(Beginning of Data for this exercise)

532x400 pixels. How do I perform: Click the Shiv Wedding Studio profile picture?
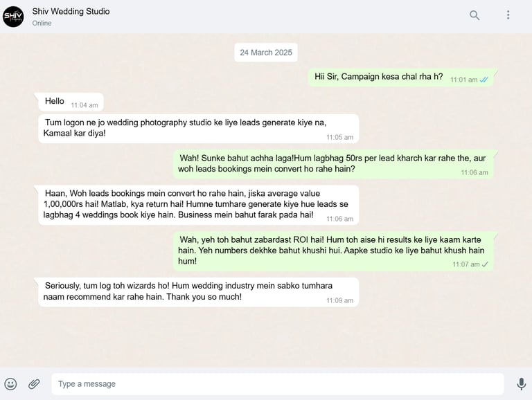13,17
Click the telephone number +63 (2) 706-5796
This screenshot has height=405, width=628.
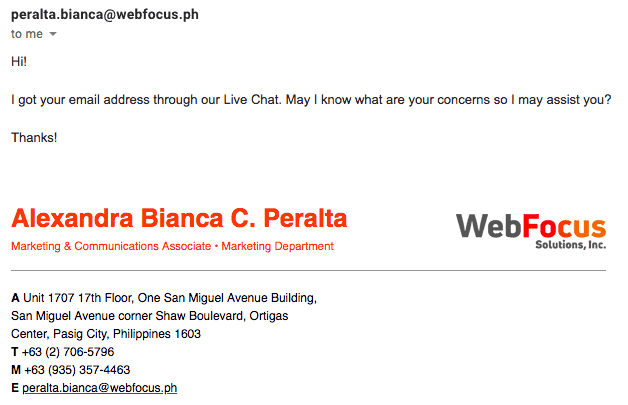68,352
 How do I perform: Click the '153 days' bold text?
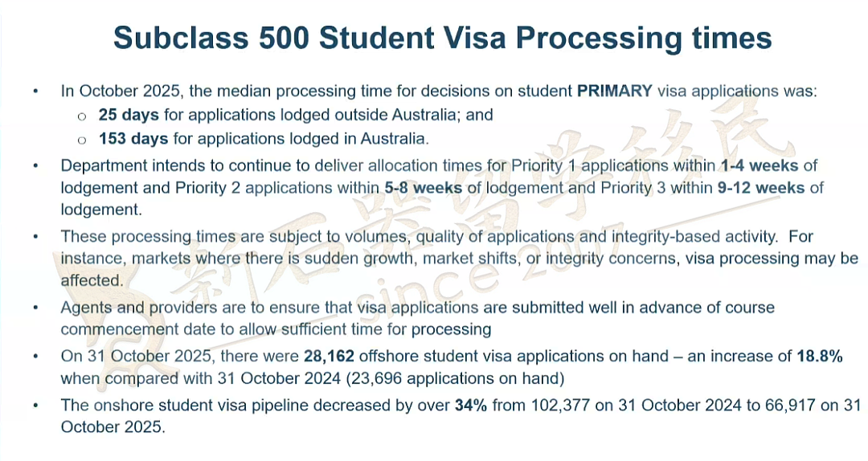(133, 138)
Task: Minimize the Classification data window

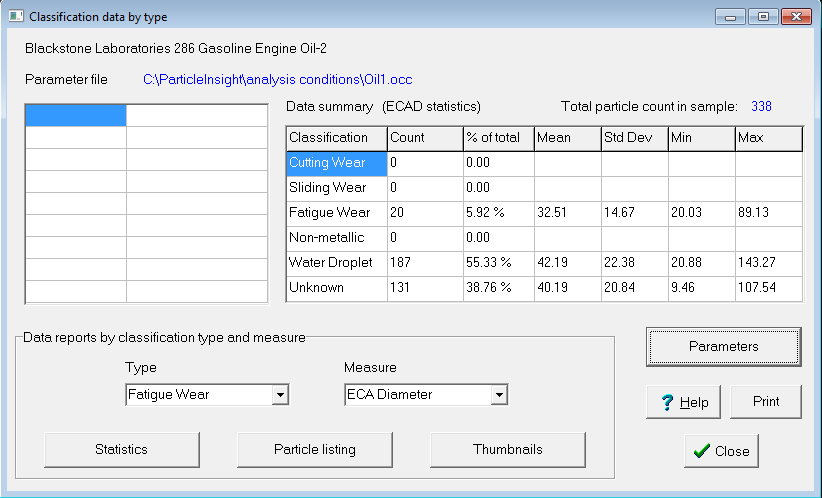Action: point(733,17)
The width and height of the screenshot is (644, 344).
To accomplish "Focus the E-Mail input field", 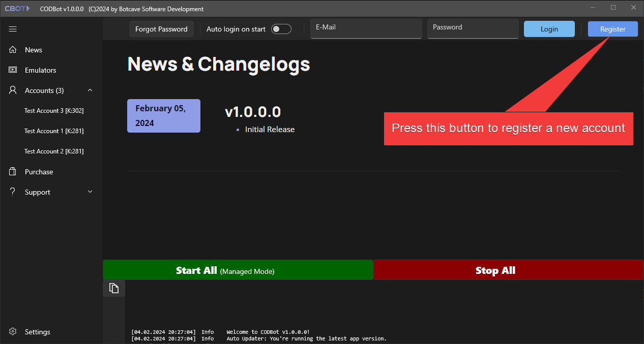I will [x=366, y=29].
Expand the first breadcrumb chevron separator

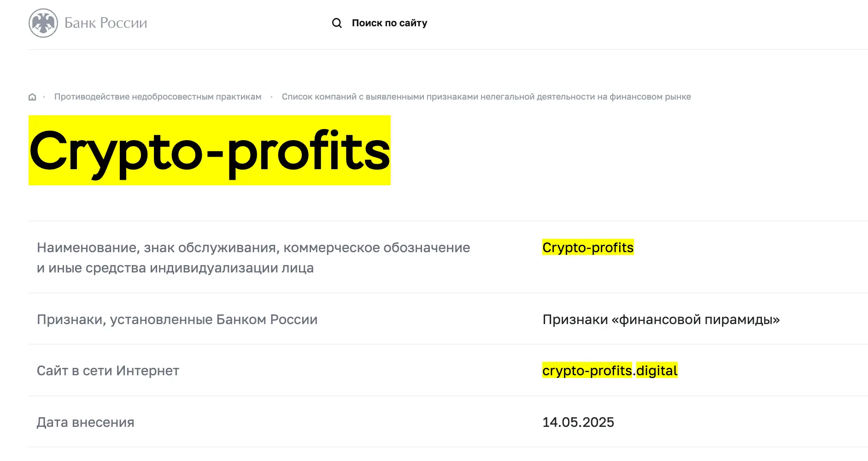[44, 96]
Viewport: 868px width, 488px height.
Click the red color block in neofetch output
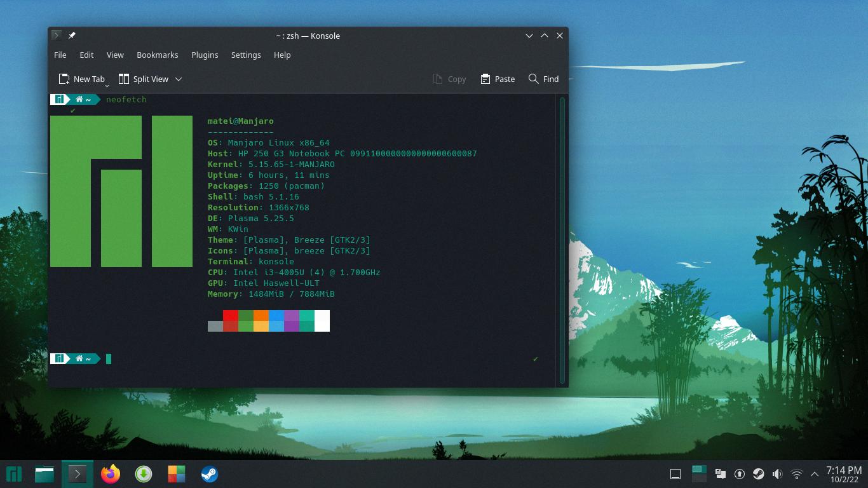(x=230, y=315)
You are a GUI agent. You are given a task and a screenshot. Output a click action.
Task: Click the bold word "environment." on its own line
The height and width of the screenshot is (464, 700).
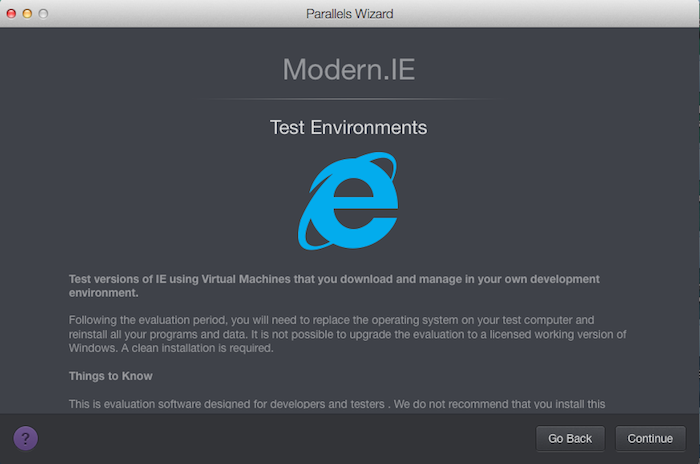[104, 293]
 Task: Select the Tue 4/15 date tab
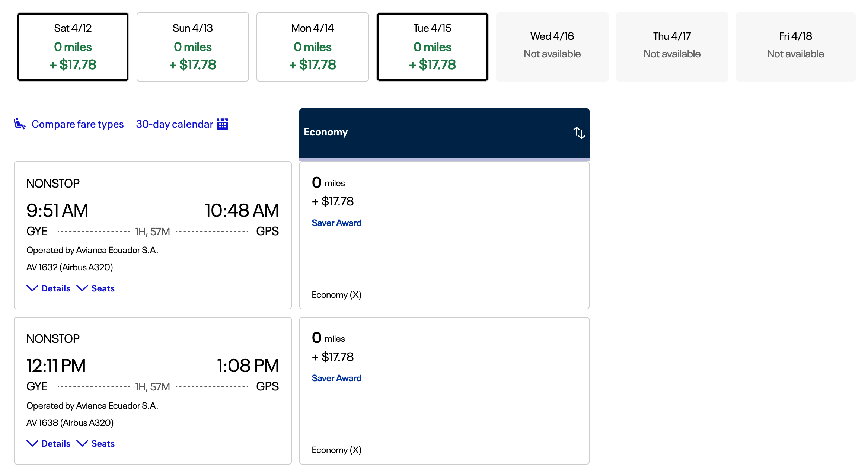point(433,47)
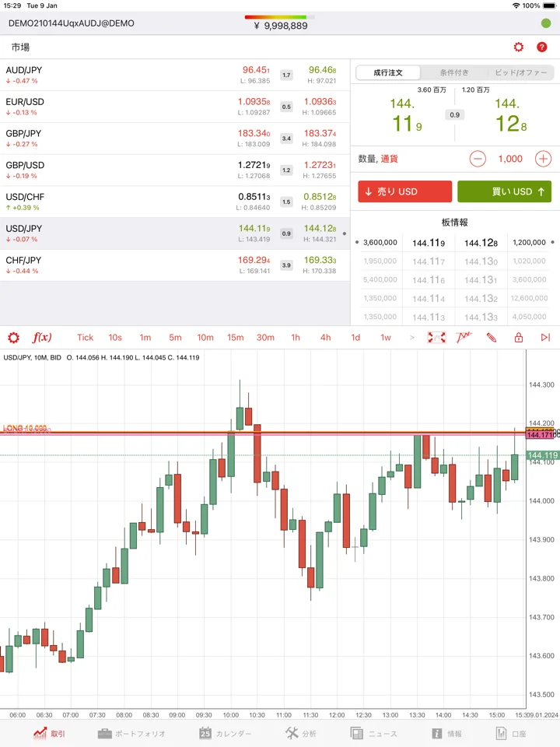Jump to latest candle icon
The width and height of the screenshot is (560, 747).
coord(545,338)
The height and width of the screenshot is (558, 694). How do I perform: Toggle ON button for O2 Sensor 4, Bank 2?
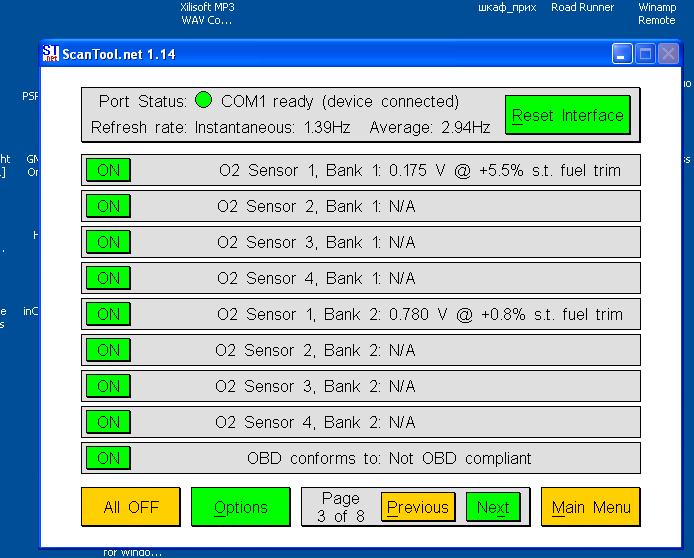point(108,422)

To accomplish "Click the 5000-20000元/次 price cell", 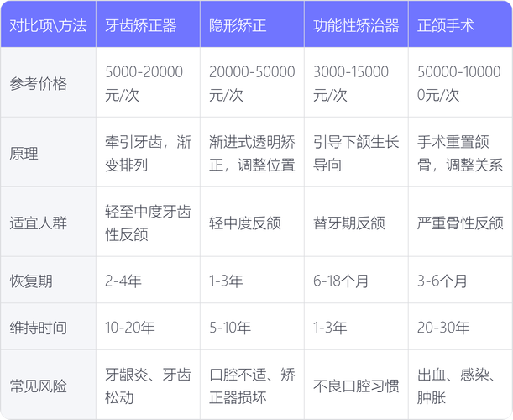I will tap(144, 84).
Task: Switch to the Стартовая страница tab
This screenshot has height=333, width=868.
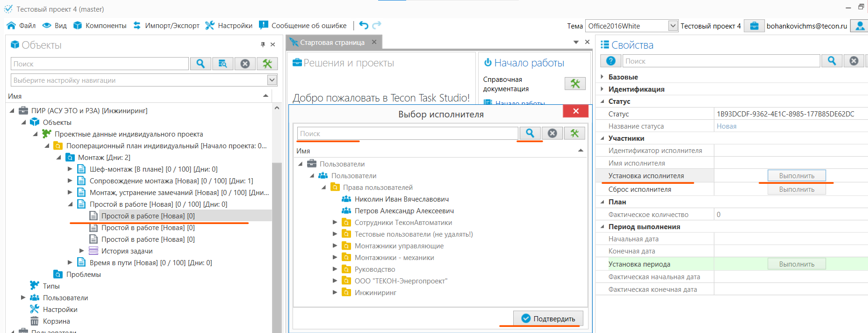Action: pos(332,43)
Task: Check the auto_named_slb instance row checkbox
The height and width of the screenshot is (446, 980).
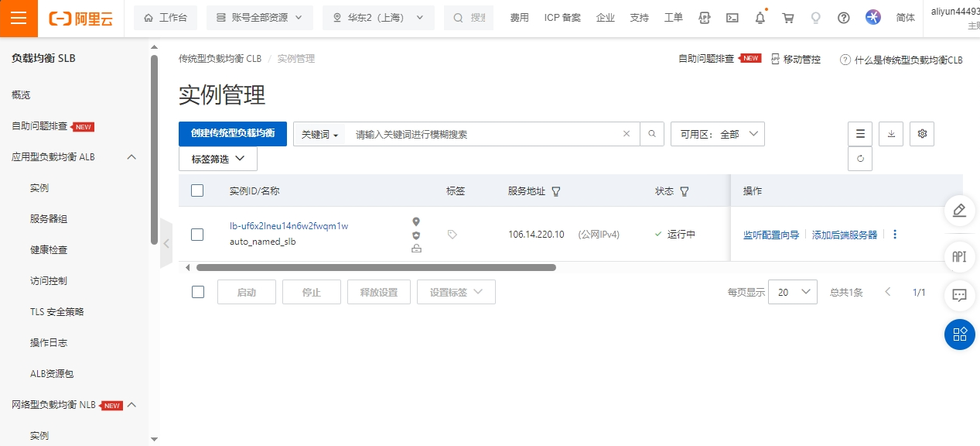Action: click(x=197, y=235)
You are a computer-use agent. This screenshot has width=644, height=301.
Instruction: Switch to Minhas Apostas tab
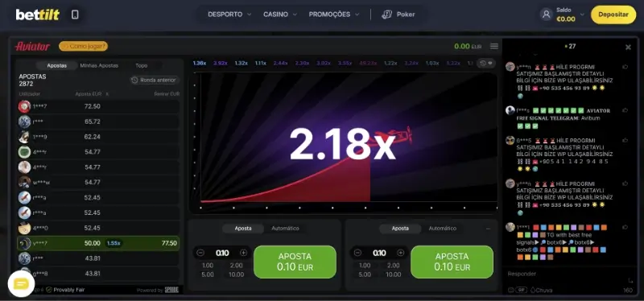(x=99, y=65)
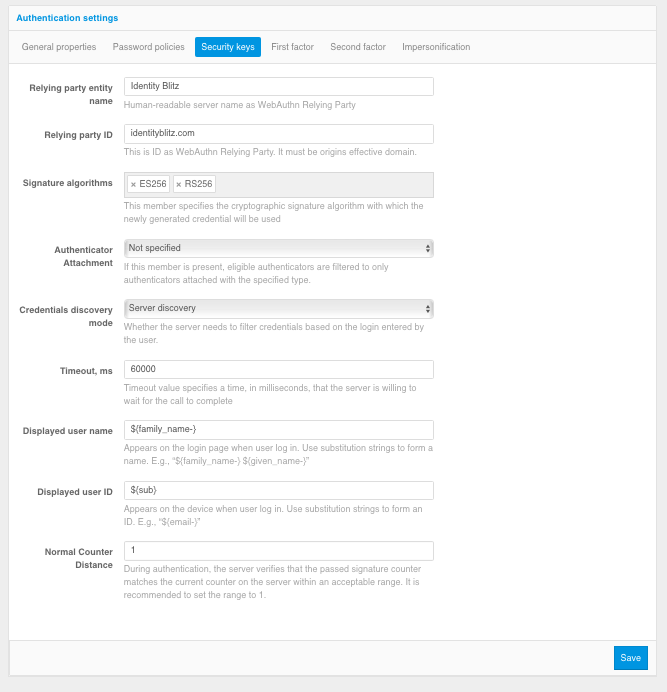Remove the RS256 signature algorithm tag

179,184
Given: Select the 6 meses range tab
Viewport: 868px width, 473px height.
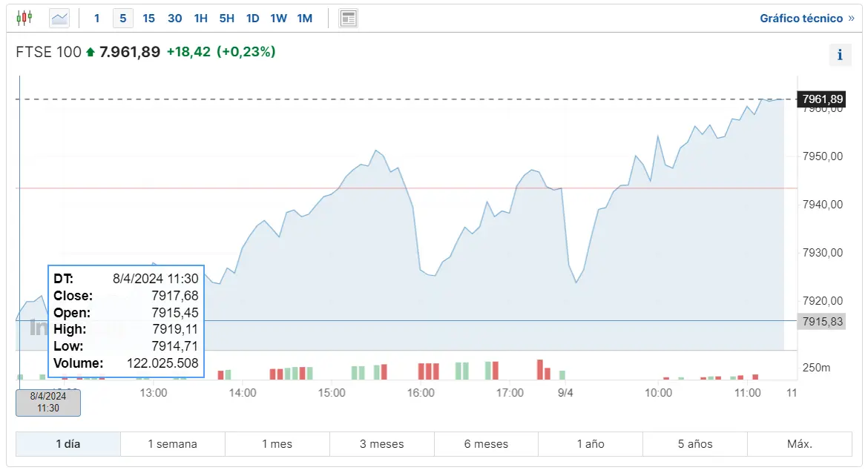Looking at the screenshot, I should [x=486, y=443].
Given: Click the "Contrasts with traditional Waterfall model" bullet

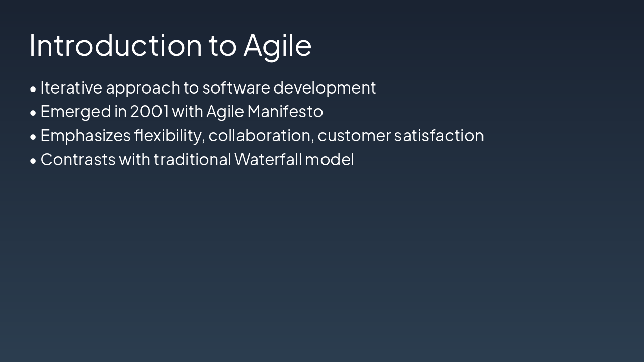Looking at the screenshot, I should (x=197, y=160).
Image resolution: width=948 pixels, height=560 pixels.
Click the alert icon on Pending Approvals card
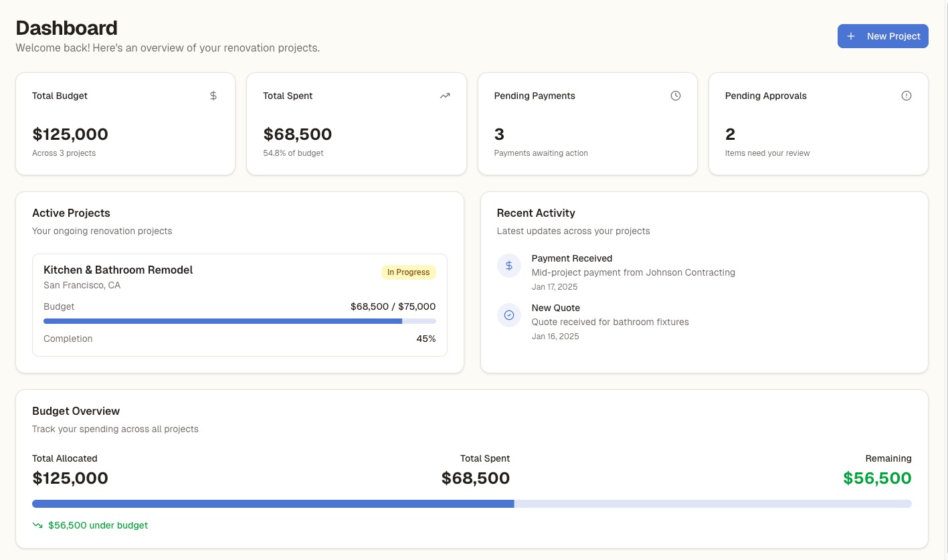[x=907, y=96]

(End of Data for this exercise)

*Exercise instructions*: Every line in the data above that contains "agent" needs to be copied.

*Answer box*:
You are a GUI agent. You are given a task and a screenshot. Output a click action.
You are a computer-use agent. This screenshot has width=644, height=301.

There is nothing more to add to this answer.